_Work to be completed_
Using the listing below, retype exactly the lines starting at the one with "Delete the selected parameter with the red X" and ending at the one with "The height and width of the screenshot is (165, 235).", and include both.

_Data for this exercise_
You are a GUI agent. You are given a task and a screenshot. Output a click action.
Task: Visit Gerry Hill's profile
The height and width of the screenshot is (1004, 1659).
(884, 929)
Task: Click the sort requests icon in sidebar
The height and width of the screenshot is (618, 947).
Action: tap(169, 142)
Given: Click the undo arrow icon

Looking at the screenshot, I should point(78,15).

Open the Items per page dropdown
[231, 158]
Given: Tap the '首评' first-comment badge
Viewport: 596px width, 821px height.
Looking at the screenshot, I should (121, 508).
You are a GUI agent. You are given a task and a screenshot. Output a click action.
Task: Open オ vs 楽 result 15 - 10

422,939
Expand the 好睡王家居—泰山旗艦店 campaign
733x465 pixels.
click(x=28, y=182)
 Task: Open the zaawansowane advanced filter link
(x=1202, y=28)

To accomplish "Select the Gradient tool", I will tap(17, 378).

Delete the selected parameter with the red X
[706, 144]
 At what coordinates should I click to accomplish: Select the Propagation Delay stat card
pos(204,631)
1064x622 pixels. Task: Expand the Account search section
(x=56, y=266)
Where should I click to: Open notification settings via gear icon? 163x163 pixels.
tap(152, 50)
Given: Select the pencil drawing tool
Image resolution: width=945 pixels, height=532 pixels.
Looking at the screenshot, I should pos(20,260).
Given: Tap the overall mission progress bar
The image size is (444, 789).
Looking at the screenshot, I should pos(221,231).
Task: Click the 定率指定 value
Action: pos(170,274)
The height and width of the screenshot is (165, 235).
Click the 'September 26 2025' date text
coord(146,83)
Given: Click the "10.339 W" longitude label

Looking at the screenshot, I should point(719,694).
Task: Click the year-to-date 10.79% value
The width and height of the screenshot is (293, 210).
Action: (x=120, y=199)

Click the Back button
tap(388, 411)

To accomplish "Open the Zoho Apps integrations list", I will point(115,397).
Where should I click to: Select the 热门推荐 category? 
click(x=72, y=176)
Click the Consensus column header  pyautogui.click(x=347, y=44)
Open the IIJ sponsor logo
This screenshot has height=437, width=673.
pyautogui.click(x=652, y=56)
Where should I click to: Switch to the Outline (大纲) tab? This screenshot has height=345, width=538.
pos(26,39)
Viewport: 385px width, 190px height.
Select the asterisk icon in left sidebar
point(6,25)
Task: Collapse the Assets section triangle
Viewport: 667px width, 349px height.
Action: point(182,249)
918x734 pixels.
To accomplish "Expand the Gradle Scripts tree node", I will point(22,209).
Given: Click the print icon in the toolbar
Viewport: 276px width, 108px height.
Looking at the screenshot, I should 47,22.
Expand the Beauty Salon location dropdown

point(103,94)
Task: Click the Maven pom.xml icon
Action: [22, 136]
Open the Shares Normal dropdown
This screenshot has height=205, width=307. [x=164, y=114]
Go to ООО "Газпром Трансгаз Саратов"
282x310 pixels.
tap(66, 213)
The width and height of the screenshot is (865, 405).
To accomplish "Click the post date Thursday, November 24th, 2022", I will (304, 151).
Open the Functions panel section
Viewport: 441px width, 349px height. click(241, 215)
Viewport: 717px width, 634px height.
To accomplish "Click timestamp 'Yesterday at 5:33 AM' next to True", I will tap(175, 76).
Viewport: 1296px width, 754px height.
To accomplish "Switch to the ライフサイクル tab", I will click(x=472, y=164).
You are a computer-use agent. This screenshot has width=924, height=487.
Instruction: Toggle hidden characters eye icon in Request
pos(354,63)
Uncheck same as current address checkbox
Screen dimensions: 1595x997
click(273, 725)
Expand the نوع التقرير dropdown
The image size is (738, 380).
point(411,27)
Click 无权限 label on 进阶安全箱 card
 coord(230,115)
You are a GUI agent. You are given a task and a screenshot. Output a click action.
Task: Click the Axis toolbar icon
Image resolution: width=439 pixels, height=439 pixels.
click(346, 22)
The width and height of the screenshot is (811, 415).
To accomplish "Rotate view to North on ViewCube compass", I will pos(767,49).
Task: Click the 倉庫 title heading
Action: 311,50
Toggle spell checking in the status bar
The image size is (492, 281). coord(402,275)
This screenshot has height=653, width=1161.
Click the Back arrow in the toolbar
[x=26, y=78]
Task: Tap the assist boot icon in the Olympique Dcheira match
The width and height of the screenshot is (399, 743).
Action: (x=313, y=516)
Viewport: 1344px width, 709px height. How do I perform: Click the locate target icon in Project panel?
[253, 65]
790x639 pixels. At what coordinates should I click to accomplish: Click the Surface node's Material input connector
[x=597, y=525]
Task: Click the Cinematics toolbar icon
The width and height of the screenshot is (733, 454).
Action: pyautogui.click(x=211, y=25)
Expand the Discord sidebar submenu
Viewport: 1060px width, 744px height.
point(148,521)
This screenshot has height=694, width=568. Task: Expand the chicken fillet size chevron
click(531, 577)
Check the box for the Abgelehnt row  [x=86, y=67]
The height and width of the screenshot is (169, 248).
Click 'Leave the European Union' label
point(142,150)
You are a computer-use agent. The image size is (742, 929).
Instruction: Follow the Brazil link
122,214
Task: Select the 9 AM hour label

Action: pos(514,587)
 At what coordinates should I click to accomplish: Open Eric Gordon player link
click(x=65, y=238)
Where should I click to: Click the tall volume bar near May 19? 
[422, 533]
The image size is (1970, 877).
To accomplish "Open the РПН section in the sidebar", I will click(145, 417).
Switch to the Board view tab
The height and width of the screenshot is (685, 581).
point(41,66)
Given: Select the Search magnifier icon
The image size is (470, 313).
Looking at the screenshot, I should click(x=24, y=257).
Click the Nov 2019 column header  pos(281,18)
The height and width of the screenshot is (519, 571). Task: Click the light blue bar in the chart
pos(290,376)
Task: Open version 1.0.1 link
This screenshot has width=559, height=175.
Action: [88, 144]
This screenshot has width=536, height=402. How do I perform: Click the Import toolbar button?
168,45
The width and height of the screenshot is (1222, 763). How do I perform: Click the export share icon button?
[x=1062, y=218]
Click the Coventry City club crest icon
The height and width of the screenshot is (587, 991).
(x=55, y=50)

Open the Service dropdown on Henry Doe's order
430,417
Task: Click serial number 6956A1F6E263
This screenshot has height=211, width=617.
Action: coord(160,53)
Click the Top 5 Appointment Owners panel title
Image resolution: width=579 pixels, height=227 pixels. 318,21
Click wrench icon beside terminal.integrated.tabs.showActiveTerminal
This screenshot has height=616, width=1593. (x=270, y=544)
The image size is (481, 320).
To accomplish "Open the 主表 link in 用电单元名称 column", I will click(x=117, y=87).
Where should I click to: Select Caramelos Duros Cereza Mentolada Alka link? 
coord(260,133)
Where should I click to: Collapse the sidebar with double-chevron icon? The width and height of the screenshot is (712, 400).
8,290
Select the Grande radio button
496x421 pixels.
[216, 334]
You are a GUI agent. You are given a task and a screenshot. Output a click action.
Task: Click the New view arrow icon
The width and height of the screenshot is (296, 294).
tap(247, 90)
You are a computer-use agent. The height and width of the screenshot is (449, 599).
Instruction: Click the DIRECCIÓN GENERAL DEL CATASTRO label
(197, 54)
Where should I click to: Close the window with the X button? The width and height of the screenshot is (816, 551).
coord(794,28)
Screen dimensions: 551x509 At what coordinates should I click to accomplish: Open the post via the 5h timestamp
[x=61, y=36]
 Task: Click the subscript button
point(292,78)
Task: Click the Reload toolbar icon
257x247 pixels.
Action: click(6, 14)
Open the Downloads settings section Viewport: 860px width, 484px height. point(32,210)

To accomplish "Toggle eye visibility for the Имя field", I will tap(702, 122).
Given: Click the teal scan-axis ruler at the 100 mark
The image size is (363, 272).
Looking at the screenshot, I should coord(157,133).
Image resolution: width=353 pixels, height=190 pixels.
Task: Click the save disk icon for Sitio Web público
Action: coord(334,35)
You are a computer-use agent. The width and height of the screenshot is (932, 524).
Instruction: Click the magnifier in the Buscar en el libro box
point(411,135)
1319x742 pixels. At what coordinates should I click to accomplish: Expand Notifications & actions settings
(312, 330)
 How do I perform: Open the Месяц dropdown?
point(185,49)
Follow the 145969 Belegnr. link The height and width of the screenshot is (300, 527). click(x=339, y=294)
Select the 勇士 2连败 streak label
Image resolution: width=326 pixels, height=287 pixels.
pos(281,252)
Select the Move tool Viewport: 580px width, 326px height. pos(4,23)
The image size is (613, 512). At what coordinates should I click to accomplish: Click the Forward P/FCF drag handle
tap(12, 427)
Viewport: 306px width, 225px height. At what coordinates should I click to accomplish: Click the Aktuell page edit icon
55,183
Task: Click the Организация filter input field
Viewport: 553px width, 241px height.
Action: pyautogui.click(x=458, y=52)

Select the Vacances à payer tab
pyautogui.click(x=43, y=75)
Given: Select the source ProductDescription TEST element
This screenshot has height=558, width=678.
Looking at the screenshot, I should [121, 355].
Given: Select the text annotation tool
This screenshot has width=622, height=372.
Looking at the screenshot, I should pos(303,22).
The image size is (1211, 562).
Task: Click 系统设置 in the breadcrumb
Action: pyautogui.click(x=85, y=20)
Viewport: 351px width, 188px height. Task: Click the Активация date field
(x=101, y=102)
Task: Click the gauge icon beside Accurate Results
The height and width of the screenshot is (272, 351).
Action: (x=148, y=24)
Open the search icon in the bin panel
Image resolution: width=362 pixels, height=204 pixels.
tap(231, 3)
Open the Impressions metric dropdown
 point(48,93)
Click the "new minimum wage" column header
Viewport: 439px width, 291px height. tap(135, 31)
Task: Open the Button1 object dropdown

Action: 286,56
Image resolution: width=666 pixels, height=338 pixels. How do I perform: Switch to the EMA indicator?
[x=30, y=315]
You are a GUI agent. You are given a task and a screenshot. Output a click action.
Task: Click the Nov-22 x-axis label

_Task result_
Delete the selected parameter with the red X
[706, 144]
 At what coordinates should I click to accomplish: Select the Propagation Delay stat card
pos(204,631)
1064x622 pixels. Task: Expand the Account search section
(x=56, y=266)
Where should I click to: Open notification settings via gear icon? 163x163 pixels.
tap(152, 50)
Given: Select the pencil drawing tool
Image resolution: width=945 pixels, height=532 pixels.
Looking at the screenshot, I should pos(20,260).
Given: Tap the overall mission progress bar
The image size is (444, 789).
Looking at the screenshot, I should pos(221,231).
Task: Click the 定率指定 value
Action: pos(170,274)
The height and width of the screenshot is (165, 235).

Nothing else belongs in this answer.